___ Source document
A World of Thanks
By Gabriel Blanchard
To give thanks for a good harvest is one of the most ancient traditions in the world.
Thanksgiving is sometimes thought of as something quintessentially American. The menu certainly is: turkeys, pumpkins, potatoes, corn, and cranberries are all native to North America, as are many less-universal but still widespread elements of the Thanksgiving dinner like pecans, sweet potatoes, and green beans. But harvest festivals are—literally—as common as dirt, and gratitude for the food we’ve gotten from said dirt is one of their most recurring themes. The American holiday is one of a pantheon (or perhaps we should say “panthemeron“?) of thanksgiving feasts all over the world.
Fascinatingly, several of these other holidays are closely related to the American holiday. Some are direct “exports” of observances here in the United States. Joaquim Nabuco, a Brazilian abolitionist and ambassador to the US, attended the Thanksgiving celebrations held at St. Patrick’s Cathedral in New York City in 1909, and proposed that Brazil adopt the holiday as well; this suggestion was ultimately accepted forty years later.
______
___ Supplied information
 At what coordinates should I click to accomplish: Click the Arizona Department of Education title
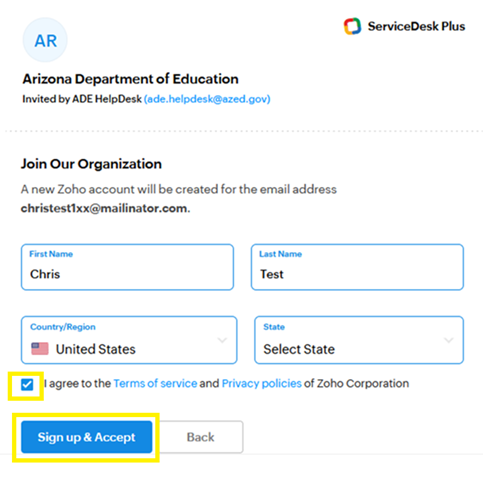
______
Task instructions:
Write out the passage of the Thanksgiving essay from "Fascinatingly, several of" to "forty years later.", word for word.

Finished exercise:
Fascinatingly, several of these other holidays are closely related to the American holiday. Some are direct “exports” of observances here in the United States. Joaquim Nabuco, a Brazilian abolitionist and ambassador to the US, attended the Thanksgiving celebrations held at St. Patrick’s Cathedral in New York City in 1909, and proposed that Brazil adopt the holiday as well; this suggestion was ultimately accepted forty years later.